(Written problem)
Please reproduce verbatim everything from the row containing "This screenshot has" down to the final row below, including both.

:: Data for the task

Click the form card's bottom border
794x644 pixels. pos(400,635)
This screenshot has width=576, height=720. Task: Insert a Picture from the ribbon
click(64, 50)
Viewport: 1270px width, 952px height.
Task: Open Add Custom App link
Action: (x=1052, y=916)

::::

(Problem solution)
This screenshot has width=576, height=720. Task: Insert a Picture from the ribbon
click(64, 50)
Viewport: 1270px width, 952px height.
Task: Open Add Custom App link
Action: (x=1052, y=916)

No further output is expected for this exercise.